• **Exercise brief**: Retype the following lines exactly as they appear.

Entries from a dataset
↓↓↓
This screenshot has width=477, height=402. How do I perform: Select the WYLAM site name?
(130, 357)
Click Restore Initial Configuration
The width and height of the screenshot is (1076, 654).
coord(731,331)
↑↑↑
• **Task response**:
This screenshot has width=477, height=402. How do I perform: Select the WYLAM site name?
(130, 357)
Click Restore Initial Configuration
The width and height of the screenshot is (1076, 654).
coord(731,331)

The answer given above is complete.